Brief 1
According to the text on Isaac Newton as a historian, whose calculations did Newton endorse?
Brief 2
Edit the passage of the text on Isaac Newton as a historian starting at "In another Creation" and ending at "calculations Newton endorsed.", replacing "Genesis" with "Scripture".

-- Source text follows --

Isaac Newton – Historian
“And he changeth the times and the seasons: he removeth kings, and setteth up kings: he giveth wisdom unto the wise, and knowledge to them that know understanding:”
In another Creation Moment, we discussed the fact that the famous scientist and mathematician Isaac Newton believed Genesis to be a true book. We would probably not want to follow Newton’s theological beliefs, given that they were Arian in nature, but it is not often realized that Newton wrote extensively on the subject of history. His views on history were broadly the same as those of Archbishop James Ussher, whose calculations Newton endorsed.
The significance of Newton’s historical writings is that he compared biblical timescales to those of other nations and peoples. He started with an important presupposition – that the biblical timescale is correct. He then proceeded into a great deal of detail about historical chronologies, showing that the comparison with a biblical timescale makes sense and works. Newton went to a great deal of effort to describe his calculations for four key dates: the birth of Lycurgus (708 BC), the return of Heraclides (825 BC), the Fall of Troy (904 BC), and the Argonaut (933 BC). He tied in these dates with biblical dates, relating them, for example, to the death of King Solomon in 975 BC.
It is notable that Newton’s chronologies do not agree with many of the modern chronologies which are used to undermine faith in the Bible. For example, it is often said that the dating of the Egyptian Pharaohs cannot be reconciled with a biblical timescale. Newton was, however, familiar with these non-biblical timescales and argues strongly and convincingly for the biblical approach.
Newton’s writings are not Gospel. But when such a noted figure of genius produces calculations which are consistent with the Bible, it is time that people took notice.
Prayer: Thank You, Lord, for the talents that You have bestowed on so many people down the ages. Whether they acknowledge You or not, their gifts have come from You. Amen.
Ref: Newton, I. (published posthumously 1728), Revised History of Ancient Kingdoms, (Green Forest, AR: Master Books), see p. 9.

-- Source text concluded --
-- Data records follows --

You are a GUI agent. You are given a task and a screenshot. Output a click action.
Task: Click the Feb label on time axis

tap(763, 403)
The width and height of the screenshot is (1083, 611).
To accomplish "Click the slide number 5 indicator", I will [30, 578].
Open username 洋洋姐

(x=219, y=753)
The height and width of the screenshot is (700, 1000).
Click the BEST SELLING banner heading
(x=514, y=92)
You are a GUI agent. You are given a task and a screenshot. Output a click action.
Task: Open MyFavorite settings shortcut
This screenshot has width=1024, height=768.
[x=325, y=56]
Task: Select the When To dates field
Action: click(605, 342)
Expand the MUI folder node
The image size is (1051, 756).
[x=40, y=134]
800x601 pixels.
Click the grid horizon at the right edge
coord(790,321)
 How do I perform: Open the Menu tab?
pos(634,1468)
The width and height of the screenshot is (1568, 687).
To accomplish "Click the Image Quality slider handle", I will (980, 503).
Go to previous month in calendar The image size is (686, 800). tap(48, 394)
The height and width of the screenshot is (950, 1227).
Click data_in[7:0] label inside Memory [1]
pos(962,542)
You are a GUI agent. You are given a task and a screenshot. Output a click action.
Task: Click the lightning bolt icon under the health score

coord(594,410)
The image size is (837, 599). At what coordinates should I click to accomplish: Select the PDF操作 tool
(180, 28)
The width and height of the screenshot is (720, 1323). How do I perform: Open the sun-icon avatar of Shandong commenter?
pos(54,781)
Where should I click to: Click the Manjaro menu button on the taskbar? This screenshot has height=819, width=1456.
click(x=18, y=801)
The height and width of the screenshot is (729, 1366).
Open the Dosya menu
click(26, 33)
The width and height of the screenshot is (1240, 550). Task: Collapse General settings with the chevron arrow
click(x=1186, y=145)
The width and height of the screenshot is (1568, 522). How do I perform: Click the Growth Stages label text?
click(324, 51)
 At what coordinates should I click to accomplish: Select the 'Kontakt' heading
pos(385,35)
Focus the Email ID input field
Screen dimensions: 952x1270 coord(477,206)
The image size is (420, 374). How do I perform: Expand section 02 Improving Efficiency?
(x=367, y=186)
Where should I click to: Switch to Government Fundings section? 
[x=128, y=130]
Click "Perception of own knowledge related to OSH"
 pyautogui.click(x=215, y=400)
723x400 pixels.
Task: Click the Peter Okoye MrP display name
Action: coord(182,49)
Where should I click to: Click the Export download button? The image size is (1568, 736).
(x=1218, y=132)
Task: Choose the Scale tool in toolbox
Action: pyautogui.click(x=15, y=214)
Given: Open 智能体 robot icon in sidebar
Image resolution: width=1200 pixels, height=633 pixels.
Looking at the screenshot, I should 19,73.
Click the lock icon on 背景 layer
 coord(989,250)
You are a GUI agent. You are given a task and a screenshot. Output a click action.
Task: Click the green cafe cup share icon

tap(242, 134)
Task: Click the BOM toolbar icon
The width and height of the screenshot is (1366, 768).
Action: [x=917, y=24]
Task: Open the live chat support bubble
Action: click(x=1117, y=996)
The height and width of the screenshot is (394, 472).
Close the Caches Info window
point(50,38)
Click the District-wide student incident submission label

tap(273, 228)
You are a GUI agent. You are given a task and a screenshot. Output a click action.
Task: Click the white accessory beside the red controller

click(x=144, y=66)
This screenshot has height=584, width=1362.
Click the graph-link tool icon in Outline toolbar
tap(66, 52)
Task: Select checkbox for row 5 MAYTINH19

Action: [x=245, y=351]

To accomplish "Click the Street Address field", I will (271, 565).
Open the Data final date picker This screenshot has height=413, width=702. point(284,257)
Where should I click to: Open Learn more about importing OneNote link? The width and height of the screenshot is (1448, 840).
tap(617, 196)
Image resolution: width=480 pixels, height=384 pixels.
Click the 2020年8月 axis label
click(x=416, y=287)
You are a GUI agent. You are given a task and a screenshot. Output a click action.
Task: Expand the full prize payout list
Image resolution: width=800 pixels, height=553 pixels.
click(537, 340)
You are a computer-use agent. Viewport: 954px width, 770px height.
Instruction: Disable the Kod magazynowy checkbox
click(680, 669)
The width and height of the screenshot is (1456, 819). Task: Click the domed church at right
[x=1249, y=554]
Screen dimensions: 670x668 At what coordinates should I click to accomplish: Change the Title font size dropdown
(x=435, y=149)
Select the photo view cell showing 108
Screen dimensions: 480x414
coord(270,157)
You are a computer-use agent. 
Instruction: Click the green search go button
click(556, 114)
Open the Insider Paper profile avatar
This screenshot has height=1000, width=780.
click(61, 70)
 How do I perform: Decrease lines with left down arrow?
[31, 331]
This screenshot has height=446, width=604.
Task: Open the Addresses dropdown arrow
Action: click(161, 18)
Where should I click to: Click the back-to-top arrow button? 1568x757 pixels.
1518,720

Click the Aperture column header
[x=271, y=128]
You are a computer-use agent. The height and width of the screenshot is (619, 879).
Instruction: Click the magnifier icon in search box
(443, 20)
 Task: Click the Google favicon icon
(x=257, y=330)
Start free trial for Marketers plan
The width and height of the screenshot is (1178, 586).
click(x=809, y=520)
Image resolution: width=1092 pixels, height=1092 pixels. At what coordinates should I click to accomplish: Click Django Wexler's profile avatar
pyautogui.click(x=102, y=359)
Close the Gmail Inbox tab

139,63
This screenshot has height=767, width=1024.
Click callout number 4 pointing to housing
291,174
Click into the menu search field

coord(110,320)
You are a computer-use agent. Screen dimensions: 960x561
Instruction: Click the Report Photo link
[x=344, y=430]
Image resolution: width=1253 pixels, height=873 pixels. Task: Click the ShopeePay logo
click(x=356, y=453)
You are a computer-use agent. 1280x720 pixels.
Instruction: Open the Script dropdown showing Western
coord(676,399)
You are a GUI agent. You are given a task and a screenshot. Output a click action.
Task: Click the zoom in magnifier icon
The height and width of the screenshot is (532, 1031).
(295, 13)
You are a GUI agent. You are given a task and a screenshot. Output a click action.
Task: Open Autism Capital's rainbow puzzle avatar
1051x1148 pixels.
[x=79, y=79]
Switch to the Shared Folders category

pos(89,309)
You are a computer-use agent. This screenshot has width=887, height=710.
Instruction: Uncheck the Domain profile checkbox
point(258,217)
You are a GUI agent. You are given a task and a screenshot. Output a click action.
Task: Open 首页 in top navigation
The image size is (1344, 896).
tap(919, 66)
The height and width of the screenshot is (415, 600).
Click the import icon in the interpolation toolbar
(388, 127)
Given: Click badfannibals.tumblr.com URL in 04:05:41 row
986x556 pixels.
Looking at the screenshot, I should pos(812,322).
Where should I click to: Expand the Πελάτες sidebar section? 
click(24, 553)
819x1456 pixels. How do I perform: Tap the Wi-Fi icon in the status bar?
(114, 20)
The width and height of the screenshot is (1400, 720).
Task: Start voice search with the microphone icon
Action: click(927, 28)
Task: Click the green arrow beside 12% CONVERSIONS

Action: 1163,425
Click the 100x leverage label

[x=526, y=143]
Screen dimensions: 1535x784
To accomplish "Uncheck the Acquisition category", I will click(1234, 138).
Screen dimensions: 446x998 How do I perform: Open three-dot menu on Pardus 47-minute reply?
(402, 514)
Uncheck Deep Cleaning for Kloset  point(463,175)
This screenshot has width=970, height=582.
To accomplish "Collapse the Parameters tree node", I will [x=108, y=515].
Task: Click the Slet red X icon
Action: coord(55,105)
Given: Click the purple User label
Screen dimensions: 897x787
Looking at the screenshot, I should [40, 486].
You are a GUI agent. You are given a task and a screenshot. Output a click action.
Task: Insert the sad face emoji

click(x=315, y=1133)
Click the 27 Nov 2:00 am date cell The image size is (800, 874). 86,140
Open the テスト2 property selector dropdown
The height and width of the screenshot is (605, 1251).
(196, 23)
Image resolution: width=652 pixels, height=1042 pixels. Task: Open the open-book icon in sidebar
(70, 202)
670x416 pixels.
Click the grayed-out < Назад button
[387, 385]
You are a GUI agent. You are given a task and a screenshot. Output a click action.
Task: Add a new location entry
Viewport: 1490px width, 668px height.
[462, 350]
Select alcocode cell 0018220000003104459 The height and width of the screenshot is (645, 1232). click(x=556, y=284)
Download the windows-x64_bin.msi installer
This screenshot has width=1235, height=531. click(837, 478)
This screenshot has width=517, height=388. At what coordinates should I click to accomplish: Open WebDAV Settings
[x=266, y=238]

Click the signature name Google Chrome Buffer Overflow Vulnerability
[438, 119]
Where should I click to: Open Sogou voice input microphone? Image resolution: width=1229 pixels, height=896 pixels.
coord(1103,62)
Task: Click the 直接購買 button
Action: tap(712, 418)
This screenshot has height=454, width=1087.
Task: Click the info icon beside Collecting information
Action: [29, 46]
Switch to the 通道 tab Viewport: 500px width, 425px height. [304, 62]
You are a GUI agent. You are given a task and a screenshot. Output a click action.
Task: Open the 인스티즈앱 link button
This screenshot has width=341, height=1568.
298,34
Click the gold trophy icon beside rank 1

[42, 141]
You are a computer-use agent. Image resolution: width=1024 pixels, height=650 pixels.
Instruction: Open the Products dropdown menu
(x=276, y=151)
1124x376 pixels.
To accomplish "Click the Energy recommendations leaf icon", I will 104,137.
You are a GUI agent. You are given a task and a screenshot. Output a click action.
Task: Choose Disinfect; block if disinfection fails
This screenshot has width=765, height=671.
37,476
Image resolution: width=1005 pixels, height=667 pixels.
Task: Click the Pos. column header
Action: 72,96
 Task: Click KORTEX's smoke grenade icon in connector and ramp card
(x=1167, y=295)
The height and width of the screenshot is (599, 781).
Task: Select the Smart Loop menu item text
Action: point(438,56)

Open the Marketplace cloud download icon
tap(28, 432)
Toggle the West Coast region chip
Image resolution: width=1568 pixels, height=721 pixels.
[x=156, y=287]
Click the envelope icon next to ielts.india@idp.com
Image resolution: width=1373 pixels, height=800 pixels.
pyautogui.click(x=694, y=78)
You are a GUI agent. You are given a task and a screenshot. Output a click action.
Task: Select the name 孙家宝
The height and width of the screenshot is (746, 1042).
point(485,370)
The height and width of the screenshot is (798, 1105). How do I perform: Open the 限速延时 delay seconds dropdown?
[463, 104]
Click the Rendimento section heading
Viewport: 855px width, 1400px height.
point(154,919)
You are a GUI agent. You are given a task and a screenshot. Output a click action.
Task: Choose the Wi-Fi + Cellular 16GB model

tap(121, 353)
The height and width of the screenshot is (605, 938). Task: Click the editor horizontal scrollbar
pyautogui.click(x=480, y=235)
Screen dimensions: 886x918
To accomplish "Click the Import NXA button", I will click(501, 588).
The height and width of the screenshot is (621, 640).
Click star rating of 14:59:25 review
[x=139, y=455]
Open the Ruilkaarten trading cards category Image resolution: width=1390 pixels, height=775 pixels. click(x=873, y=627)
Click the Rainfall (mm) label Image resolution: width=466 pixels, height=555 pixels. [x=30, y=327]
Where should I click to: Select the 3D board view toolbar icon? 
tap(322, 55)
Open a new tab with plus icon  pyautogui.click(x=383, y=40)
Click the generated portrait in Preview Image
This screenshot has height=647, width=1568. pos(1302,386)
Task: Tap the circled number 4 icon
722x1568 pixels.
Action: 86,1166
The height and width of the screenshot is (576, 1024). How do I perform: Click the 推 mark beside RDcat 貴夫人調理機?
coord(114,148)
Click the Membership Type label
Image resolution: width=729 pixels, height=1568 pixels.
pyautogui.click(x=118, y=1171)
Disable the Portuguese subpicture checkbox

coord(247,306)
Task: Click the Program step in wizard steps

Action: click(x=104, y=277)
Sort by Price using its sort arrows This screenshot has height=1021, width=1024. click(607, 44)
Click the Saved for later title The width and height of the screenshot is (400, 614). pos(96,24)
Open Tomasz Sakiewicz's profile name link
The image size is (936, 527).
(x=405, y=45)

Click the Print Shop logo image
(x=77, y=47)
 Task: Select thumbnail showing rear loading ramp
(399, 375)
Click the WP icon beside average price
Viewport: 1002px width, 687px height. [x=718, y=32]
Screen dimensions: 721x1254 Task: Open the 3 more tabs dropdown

-- Data records concluded --

Written solution 1
Newton endorsed the calculations of Archbishop James Ussher.

Written solution 2
In another Creation Moment, we discussed the fact that the famous scientist and mathematician Isaac Newton believed Scripture to be a true book. We would probably not want to follow Newton’s theological beliefs, given that they were Arian in nature, but it is not often realized that Newton wrote extensively on the subject of history. His views on history were broadly the same as those of Archbishop James Ussher, whose calculations Newton endorsed.